Don’t forget to look at a patient’s optic nerve through a dilated pupil.
We seem to be on track to have a paradigm shift in the arena of glaucoma every generation or so. I must admit that during my lectures I enjoy pushing back at the audience by reminding them that new technology coming out does not mean we can forget about aspects of glaucoma diagnosis and management such as actually looking at the optic nerve through a dilated pupil with our own eyes. I have a course titled, “Don’t Get Fooled: When the OCT Goofs,” in which I admittedly sound like an old, holdout curmudgeon as I go through a grand rounds format of cases in which the optical coherence tomography (OCT) studies were fallacious enough to throw the clinician off the trail of a correct diagnosis.
So at the risk of this middle-aged optometrist sounding like a curmudgeon yet again, allow me to wax poetic on the topic of pachymetry and its importance for a few lines. Buckle up. This month’s column is going to be an exciting one.
A 74-year-old Black male presented as a referral from a community health clinic for a diabetic eye exam. I admittedly don’t particularly care for the phrase “diabetic eye exam,” as if I’m not going to dilate a new patient’s eyes and examine their retinas regardless of the status of their blood glucose level. I digress. His medical history was remarkable for type 2 diabetes mellitus with a most recent A1c of 6.8, systemic hypertension, and high hypercholesterolemia. His current medications included metformin, lisinopril, and atorvastatin. He was allergic to penicillin and bees. He was unsure of his family history, having lost his parents many years ago. He believed his cataract surgeries had taken place about a decade ago, and had no other ophthalmic surgical history.
Entering distance unaided visual acuities were 20/25-2 in the right eye and 20/30 in the left eye. Confrontation visual fields were full and intact for each eye, and pupils were equal and unremarkably reactive to light for each with no afferent pupillary defect for either eye. Extraocular muscle function was full and intact for each eye. The patient refracted to 20/20 in each eye by means of a low hyperopic astigmatic correction. Slit lamp examination of his anterior segments showed unremarkable lids and lashes, quiet conjunctivae with scattered melanosis on the bulbar conjunctivae, clear and quiet corneas, angles open to grade 4 nasally and temporally by means of the Van Herick method, quiet anterior chambers, and unremarkable irises. His IOPs measured by means of rebound tonometry were 23 mmHg in the right eye and 24 mmHg in the left eye. He was dilated with 1% tropicamide and 2.5% phenylephrine in each eye. Dilated fundus examination showed unremarkable retinas with no diabetic or hypertensive retinopathy in either eye, bilateral complete posterior vitreous detachments, and optic nerves with cup-to-disc ratios of around 0.5 vertically with no appreciable retinal nerve fiber layer defects by means of red-free examination.

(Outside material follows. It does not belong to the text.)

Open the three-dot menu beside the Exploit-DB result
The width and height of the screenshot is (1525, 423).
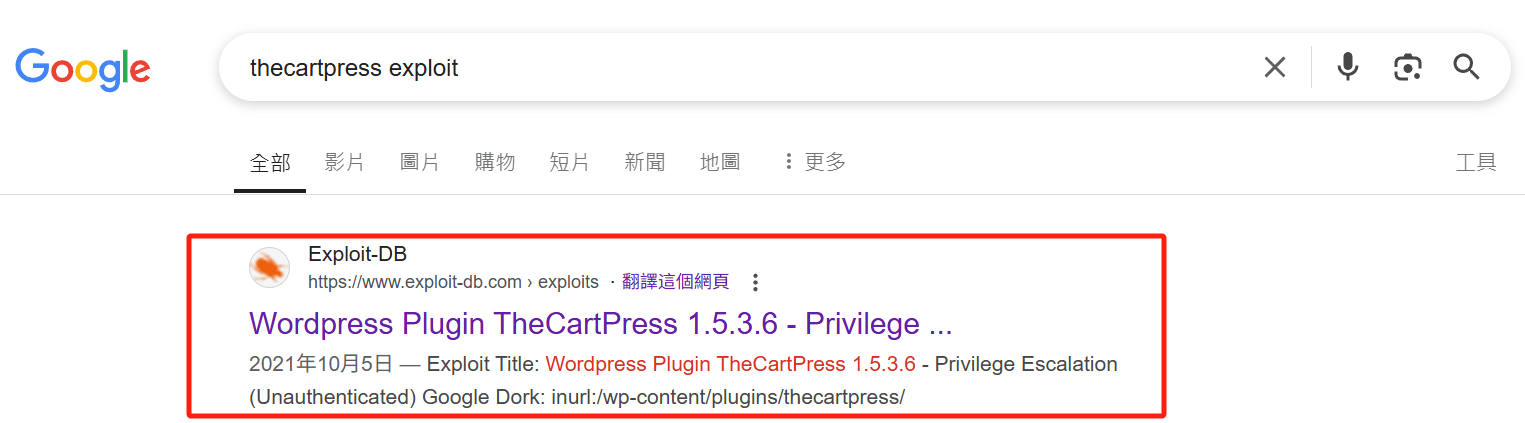[x=756, y=282]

I shared the good news with the patient that he had no diabetic retinopathy in either eye. I then obtained fundus photos and invited him back in a couple of weeks in the morning for some specific glaucoma testing.
At his follow-up visit, visual acuities were essentially unchanged, and IOPs by means of Goldmann applanation tonometry were 24 mmHg in each eye. Gonioscopy showed angles open to the ciliary body with mild pigment and a flat iris approach in all 4 quadrants in each eye. Spectral domain OCT studies showed essentially clear retinal nerve fiber layers in each eye with the ganglion cell complex showing some very faint, splotchy areas flagged as being thin. His visual field studies were unremarkable for each eye. Pachymetry revealed central corneal thickness values of 468 micrometers in the right eye and 470 micrometers in the left eye. Now that’s thin. I thought about it for a few seconds before realizing that this borderline glaucoma patient’s eyes were begging to be treated, and for 1 reason: the low pachymetry values! There exists no perfectly linear relationship between central corneal thickness and IOP. Thin corneas can mean likely underestimated pressures and perhaps thin lamina cribrosas (the meshwork through which the optic nerve fibers fenestrate as they exit the globe).
I gave my patient a sample of a prostaglandin analog and invited him back in a month for an IOP check.
So there! I decided to treat with something as mundane as it gets: pachymetry. End of the story? Not quite. The patient returned with IOPs of 16 mmHg in each eye and with a story for me. He had called his sister and reported learning that his father passed away with poor vision and had to take many eye drops. So now I must admit that he is being treated based on pachymetry values as well as family history.